Elève moyenne, écoles publiques. Maternelle rigolote, primaire sympa, collège pourri, lycée génial. Hartley Coeur à Vif, Malibu coco, action ou vérité, Camel, Basic, Fluide Glacial et Mister Freeze. La routine. Sécher pour voir ce que ça fait. Vouloir apprendre à conduire avant l’âge, parce qu’on a vu Taxi. Noir Désir, IAM, les rengaines de Tryo à la radio. Mano Negra, System of a Down, Marilyn Manson. Envie de bouffer le monde.

Et puis cette grande passion pour la géographie, et cinq merveilleuses années d’université, contre l’avis des conseillers d’orientation qui voulaient m’envoyer à Sciences Po. Après une profonde conversation de trois minutes où j’argumentais que “NON”, mes parents n’insistèrent pas.

Je n’avais aucune raison valable à l’époque pour refuser d’y aller, ni de préférer un avenir incertain de géographe à l’université sur la base d’une vague intuition. J’avais les notes, j’avais “le dossier”, et une recommandation de la principale du lycée pour foncer couvrir mes professeurs seine-et-marnais de gloire éternelle là bas, dans la “grande” école.

Mais non.
Les fonds d’amphi crasseux et les rétro-projecteurs moyenâgeux, c’est mon truc. Strapontins qui grincent, plafonds qui fuient, copies doubles et pupitres défoncés. J’ai toujours été un peu grunge. Plutôt Kurt que Mylène. Je portais des Ellesse noires comme celles des militaires, usées jusqu’à la trogne à cause des kilomètres que je parcourais en raclant le bitume du poids de mon cynisme.

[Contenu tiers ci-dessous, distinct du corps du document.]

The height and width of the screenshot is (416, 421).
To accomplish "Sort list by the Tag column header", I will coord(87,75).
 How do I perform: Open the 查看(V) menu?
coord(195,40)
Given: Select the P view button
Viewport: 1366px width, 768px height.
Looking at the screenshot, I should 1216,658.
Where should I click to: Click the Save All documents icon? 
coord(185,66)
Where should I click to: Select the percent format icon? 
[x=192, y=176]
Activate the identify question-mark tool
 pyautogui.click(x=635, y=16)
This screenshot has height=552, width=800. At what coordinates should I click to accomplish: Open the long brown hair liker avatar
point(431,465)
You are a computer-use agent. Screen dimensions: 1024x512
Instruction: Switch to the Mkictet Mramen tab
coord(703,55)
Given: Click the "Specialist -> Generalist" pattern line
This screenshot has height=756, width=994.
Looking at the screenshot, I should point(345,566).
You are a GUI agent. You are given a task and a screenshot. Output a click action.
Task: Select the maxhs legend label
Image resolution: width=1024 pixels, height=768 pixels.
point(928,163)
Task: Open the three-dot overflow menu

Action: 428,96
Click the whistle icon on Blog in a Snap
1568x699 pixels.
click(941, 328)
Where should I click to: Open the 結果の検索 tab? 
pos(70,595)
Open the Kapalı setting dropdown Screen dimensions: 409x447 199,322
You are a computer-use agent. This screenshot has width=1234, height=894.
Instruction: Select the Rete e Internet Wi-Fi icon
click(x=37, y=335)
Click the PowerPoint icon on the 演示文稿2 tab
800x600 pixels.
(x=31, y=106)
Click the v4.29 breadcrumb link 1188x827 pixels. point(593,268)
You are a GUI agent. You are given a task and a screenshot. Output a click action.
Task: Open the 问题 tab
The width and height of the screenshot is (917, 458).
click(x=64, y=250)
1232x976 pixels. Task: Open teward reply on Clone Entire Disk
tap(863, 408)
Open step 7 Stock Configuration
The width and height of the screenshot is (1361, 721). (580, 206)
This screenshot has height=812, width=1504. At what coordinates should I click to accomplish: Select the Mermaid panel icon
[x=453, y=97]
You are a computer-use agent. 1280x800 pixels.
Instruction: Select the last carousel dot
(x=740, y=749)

Surtout je ne supportais pas les horaires, ni les mecs qui sourient trop. Méfiance aussi envers ceux qui imposent, dès la dissertation du concours d’entrée, de prendre une décision sur la base d’une thèse-antithèse développée pendant deux heures. Un mec fort, c’est un mec qui tranche. Pas un faiblard de scientifique prudent, hésitant, qui dira “oui mais pas tout à fait… il faut cependant nuancer, c’est complexe…”. Chez les politiques, aux chiottes, la science ! Avec les résultats qu’on connait aujourd’hui.

Les “sciences” politiques n’avaient donc rien de scientifique. Je n’avais jamais fait de sciences au sens universitaire, mais à l’époque je l’avais déjà compris.

De toutes façons je n’avais pas le profil.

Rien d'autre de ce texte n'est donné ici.